В поэзии Мандельштама смысловой потенциал, накопленный словом за всю историю его бытования в других поэтических контекстах, приобретает значение благодаря таким скрытым цитатам-загадкам. Они заставляют читателя обратиться к их источникам с тем, чтобы найти систему координат, подтекст, с помощью которого текст можно дешифровать.
***
Основные черты этого метода в полной мере проявились уже в первом опубликованном сборнике поэта – Камень (1913) и являют собой уникальное для всей мировой поэзии сочетание незрелой психологии юноши, чуть ли не подростка, с совершенной зрелостью интеллектуального наблюдения и поэтического описания именно этой психологии: Из омута злого и вязкого Я вырос тростинкой шурша, – И страстно, и томно, и ласково Запретною жизнью дыша... Я счастлив жестокой обидою, И в жизни, похожей на сон, Я каждому тайно завидую И в каждого тайно влюблен.
Стихи поры войны и революции составляют у Мандельштама сборник Tristia («книгу скорбей», впервые изданную без участия автора в 1922 и переизданную под названием Вторая книга в 1923 в Москве). Цементирует книгу тема времени, грандиозного потока истории, устремленной к гибели. Эта тема станет сквозной во всем творчестве поэта вплоть до последних дней. Внутреннее единство Tristia обеспечено новым качеством лирического героя, для которого уже не существует ничего личного, что не причастно общему временному потоку, чей голос может быть слышен лишь как отзвук гула эпохи. Совершающееся в большой истории осознается как крушение и созидание «храма» собственной личности: В ком сердце есть – тот должен слышать, время, / Как твой корабль ко дну идет. (Сумерки свободы (1918)). Мотив отчаяния здесь звучит очень отчетливо, однако на последней глубине он высветляется очищающим чувством собственной причастности происходящему. Повествование зачастую ведется от первого лица множественного числа: Мы в легионы боевые / Связали ласточек – и вот / Не видно солнца; вся стихия / Щебечет, движется, живет;/ Сквозь сети – сумерки густые – / Не видно солнца и земля плывет.

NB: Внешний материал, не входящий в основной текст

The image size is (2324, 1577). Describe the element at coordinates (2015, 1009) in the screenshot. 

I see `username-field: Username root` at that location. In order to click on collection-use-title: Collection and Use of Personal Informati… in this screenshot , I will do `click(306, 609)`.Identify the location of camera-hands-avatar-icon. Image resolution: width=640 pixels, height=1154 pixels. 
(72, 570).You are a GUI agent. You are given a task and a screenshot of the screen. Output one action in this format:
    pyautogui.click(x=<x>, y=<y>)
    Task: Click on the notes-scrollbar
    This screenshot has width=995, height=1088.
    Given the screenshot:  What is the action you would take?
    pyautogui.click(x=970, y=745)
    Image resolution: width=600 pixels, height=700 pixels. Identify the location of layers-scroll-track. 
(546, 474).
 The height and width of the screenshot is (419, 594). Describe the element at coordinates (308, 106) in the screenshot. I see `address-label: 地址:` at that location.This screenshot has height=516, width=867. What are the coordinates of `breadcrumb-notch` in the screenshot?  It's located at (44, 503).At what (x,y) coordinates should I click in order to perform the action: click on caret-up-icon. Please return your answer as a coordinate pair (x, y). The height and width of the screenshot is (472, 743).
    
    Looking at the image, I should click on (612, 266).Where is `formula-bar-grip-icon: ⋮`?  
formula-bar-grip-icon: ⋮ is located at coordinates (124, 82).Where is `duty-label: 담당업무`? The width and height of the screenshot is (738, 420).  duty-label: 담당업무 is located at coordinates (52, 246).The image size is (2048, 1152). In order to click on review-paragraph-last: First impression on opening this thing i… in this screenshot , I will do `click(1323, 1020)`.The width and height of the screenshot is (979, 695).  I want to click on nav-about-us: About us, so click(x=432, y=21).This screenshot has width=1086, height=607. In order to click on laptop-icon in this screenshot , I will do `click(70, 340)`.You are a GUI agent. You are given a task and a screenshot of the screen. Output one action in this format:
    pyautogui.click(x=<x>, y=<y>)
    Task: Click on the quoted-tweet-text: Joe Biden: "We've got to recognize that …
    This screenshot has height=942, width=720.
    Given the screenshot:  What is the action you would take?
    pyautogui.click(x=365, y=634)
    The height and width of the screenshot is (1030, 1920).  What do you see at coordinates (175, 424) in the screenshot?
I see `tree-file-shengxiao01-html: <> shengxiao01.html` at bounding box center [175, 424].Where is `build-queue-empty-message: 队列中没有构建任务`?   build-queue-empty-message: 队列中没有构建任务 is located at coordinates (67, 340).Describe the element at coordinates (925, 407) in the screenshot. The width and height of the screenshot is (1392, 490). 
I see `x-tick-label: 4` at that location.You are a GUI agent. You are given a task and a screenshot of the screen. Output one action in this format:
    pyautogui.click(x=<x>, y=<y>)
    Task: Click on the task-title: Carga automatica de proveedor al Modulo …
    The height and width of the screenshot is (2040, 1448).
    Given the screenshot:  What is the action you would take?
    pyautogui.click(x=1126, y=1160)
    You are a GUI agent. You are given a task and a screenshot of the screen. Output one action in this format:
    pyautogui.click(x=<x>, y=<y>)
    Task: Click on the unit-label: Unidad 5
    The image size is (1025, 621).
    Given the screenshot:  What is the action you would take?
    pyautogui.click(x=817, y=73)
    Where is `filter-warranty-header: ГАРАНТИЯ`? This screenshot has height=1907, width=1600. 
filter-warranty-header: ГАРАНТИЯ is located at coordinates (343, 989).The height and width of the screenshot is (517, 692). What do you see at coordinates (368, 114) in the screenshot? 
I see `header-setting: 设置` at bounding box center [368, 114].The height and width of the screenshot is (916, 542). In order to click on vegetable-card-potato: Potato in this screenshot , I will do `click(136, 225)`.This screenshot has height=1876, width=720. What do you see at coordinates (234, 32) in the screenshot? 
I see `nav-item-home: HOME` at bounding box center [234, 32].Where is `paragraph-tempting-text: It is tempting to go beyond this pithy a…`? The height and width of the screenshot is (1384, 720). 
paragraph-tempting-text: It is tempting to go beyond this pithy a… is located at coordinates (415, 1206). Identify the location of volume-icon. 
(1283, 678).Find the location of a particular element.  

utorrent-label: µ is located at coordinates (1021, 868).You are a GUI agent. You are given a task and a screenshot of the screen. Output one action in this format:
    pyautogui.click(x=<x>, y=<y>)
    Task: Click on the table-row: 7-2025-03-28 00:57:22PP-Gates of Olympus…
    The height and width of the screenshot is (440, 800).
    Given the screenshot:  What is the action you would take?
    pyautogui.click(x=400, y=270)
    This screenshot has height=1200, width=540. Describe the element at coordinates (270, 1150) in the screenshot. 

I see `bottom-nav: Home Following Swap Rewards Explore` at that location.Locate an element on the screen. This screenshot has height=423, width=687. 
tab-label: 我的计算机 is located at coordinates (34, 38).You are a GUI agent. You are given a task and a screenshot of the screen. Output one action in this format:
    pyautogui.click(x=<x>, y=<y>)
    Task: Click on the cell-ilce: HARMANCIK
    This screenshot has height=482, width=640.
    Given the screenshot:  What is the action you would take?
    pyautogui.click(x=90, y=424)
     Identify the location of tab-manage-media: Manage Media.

По законам духовного парадокса, восходящим еще к апостолу Павлу («Где преумножается грех, там преизбытствует Благодать»), тяжкая, кровавая и голодная пора начала 1920-х не только ознаменуется подъемом поэтической активности Мандельштама, но и привнесет странное, вроде бы иррациональное ощущение просветления и очищения (В Петербурге мы сойдемся снова... (1920)). Мандельштам говорит о хрупком веселье национальной культуры посреди гибельной стужи русской жизни и обращается к пронзительнейшему образу: И живая ласточка упала / На горячие снега. Ужас происходящего чреват последней степенью свободы. «Нет ничего невозможного. Как комната умирающего открыта для всех, так дверь старого мира настежь распахнута перед толпой. Внезапно все стало достоянием общим. Идите и берите. Все доступно: все лабиринты, все тайники, все заповедные ходы. Слово стало не семиствольной, а тысячествольной цевницей, оживляемой сразу дыханием всех веков», – сказано в статье Слово и культура.
***
Показательны слова известного литературоведа Ю.И.Левина, представителя поколения, «открывшего» Мандельштама: «Мандельштам – призыв к единству жизни и культуры, к такому глубокому и серьезному... отношению к культуре, до которого наш век, видимо еще не в состоянии подняться... Мандельштам –...промежуточное звено, предвестие, формула перехода от нашей современности к тому, чего «еще нет», но что «должно быть». Мандельштам должен «что-то изменить в строении и составе» не только русской поэзии, но и мировой культуры».